> Provided information
'''

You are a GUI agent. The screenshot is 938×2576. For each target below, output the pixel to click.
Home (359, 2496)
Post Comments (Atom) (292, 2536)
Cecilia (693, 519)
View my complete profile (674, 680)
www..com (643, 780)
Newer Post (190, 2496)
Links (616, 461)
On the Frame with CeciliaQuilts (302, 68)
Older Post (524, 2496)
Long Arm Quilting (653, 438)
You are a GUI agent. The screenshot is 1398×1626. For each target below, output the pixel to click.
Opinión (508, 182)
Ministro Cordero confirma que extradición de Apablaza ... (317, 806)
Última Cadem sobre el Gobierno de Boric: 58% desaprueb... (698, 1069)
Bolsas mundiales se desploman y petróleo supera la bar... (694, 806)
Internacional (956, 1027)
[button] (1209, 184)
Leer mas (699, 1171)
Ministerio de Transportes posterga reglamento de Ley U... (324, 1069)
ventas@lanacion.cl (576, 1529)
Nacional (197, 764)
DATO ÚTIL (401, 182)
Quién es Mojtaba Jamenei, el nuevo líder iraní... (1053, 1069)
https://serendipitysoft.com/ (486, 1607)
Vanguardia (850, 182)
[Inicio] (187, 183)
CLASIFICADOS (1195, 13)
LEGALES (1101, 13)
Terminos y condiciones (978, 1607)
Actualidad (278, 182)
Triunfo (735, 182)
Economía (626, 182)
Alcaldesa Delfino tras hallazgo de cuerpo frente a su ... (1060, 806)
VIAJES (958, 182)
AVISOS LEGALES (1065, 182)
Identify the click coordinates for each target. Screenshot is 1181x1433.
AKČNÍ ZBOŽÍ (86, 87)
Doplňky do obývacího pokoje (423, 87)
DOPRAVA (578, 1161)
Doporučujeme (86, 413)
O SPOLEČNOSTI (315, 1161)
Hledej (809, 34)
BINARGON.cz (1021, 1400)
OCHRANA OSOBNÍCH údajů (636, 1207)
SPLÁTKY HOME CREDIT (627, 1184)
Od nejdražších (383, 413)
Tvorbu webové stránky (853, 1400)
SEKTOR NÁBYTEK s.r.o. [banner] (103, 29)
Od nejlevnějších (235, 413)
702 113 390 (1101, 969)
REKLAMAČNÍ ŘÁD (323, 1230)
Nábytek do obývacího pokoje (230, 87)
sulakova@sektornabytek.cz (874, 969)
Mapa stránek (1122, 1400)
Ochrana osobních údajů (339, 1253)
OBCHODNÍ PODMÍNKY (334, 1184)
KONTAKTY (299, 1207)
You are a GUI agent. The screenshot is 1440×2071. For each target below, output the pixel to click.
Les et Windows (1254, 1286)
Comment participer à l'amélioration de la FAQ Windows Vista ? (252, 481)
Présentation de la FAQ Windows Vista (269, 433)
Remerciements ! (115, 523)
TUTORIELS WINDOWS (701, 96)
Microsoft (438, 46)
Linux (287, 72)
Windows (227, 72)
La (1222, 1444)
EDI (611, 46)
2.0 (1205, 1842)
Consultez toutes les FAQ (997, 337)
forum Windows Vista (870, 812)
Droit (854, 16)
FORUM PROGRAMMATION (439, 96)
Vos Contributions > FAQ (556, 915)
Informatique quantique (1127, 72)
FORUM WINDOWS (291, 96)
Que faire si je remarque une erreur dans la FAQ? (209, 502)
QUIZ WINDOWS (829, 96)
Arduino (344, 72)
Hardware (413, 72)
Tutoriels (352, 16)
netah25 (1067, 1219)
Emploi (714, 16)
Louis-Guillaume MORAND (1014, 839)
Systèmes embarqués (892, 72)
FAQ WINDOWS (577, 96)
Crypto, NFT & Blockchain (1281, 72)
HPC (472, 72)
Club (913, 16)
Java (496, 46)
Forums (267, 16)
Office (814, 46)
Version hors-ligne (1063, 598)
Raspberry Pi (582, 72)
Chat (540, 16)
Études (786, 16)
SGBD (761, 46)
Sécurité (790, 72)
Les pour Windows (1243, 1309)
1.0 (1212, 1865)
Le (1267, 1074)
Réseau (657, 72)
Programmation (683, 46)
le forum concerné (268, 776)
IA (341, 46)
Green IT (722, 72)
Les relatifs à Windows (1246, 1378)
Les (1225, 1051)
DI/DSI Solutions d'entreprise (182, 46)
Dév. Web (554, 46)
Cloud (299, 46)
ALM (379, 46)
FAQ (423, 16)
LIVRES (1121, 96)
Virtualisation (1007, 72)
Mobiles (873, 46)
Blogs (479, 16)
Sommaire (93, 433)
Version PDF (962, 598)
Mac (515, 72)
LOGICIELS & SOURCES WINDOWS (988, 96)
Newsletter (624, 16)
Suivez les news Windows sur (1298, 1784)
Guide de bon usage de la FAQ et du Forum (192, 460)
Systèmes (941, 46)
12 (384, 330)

'''

> What to do
Swap "pixel" for "point" throughout the items above, and reproduce every line with nothing else altered.

> Exercise answer
You are a GUI agent. The screenshot is 938×2576. For each target below, output the point to click.
Home (359, 2496)
Post Comments (Atom) (292, 2536)
Cecilia (693, 519)
View my complete profile (674, 680)
www..com (643, 780)
Newer Post (190, 2496)
Links (616, 461)
On the Frame with CeciliaQuilts (302, 68)
Older Post (524, 2496)
Long Arm Quilting (653, 438)
You are a GUI agent. The screenshot is 1398×1626. For each target below, output the point to click.
Opinión (508, 182)
Ministro Cordero confirma que extradición de Apablaza ... (317, 806)
Última Cadem sobre el Gobierno de Boric: 58% desaprueb... (698, 1069)
Bolsas mundiales se desploman y petróleo supera la bar... (694, 806)
Internacional (956, 1027)
[button] (1209, 184)
Leer mas (699, 1171)
Ministerio de Transportes posterga reglamento de Ley U... (324, 1069)
ventas@lanacion.cl (576, 1529)
Nacional (197, 764)
DATO ÚTIL (401, 182)
Quién es Mojtaba Jamenei, el nuevo líder iraní... (1053, 1069)
https://serendipitysoft.com/ (486, 1607)
Vanguardia (850, 182)
[Inicio] (187, 183)
CLASIFICADOS (1195, 13)
LEGALES (1101, 13)
Terminos y condiciones (978, 1607)
Actualidad (278, 182)
Triunfo (735, 182)
Economía (626, 182)
Alcaldesa Delfino tras hallazgo de cuerpo frente a su ... (1060, 806)
VIAJES (958, 182)
AVISOS LEGALES (1065, 182)
Identify the click coordinates for each target. Screenshot is 1181x1433.
AKČNÍ ZBOŽÍ (86, 87)
Doplňky do obývacího pokoje (423, 87)
DOPRAVA (578, 1161)
Doporučujeme (86, 413)
O SPOLEČNOSTI (315, 1161)
Hledej (809, 34)
BINARGON.cz (1021, 1400)
OCHRANA OSOBNÍCH údajů (636, 1207)
SPLÁTKY HOME CREDIT (627, 1184)
Od nejdražších (383, 413)
Tvorbu webové stránky (853, 1400)
SEKTOR NÁBYTEK s.r.o. [banner] (103, 29)
Od nejlevnějších (235, 413)
702 113 390 (1101, 969)
REKLAMAČNÍ ŘÁD (323, 1230)
Nábytek do obývacího pokoje (230, 87)
sulakova@sektornabytek.cz (874, 969)
Mapa stránek (1122, 1400)
Ochrana osobních údajů (339, 1253)
OBCHODNÍ PODMÍNKY (334, 1184)
KONTAKTY (299, 1207)
You are a GUI agent. The screenshot is 1440×2071. For each target below, output the point to click.
Les et Windows (1254, 1286)
Comment participer à l'amélioration de la FAQ Windows Vista ? (252, 481)
Présentation de la FAQ Windows Vista (269, 433)
Remerciements ! (115, 523)
TUTORIELS WINDOWS (701, 96)
Microsoft (438, 46)
Linux (287, 72)
Windows (227, 72)
La (1222, 1444)
EDI (611, 46)
2.0 (1205, 1842)
Consultez toutes les FAQ (997, 337)
forum Windows Vista (870, 812)
Droit (854, 16)
FORUM PROGRAMMATION (439, 96)
Vos Contributions > FAQ (556, 915)
Informatique quantique (1127, 72)
FORUM WINDOWS (291, 96)
Que faire si je remarque une erreur dans la FAQ? (209, 502)
QUIZ WINDOWS (829, 96)
Arduino (344, 72)
Hardware (413, 72)
Tutoriels (352, 16)
netah25 (1067, 1219)
Emploi (714, 16)
Louis-Guillaume MORAND (1014, 839)
Systèmes embarqués (892, 72)
FAQ WINDOWS (577, 96)
Crypto, NFT & Blockchain (1281, 72)
HPC (472, 72)
Club (913, 16)
Java (496, 46)
Forums (267, 16)
Office (814, 46)
Version hors-ligne (1063, 598)
Raspberry Pi (582, 72)
Chat (540, 16)
Études (786, 16)
SGBD (761, 46)
Sécurité (790, 72)
Les pour Windows (1243, 1309)
1.0 (1212, 1865)
Le (1267, 1074)
Réseau (657, 72)
Programmation (683, 46)
le forum concerné (268, 776)
IA (341, 46)
Green IT (722, 72)
Les relatifs à Windows (1246, 1378)
Les (1225, 1051)
DI/DSI Solutions d'entreprise (182, 46)
Dév. Web (554, 46)
Cloud (299, 46)
ALM (379, 46)
FAQ (423, 16)
LIVRES (1121, 96)
Virtualisation (1007, 72)
Mobiles (873, 46)
Blogs (479, 16)
Sommaire (93, 433)
Version PDF (962, 598)
Mac (515, 72)
LOGICIELS & SOURCES WINDOWS (988, 96)
Newsletter (624, 16)
Suivez les news Windows sur (1298, 1784)
Guide de bon usage de la FAQ et du Forum (192, 460)
Systèmes (941, 46)
12 (384, 330)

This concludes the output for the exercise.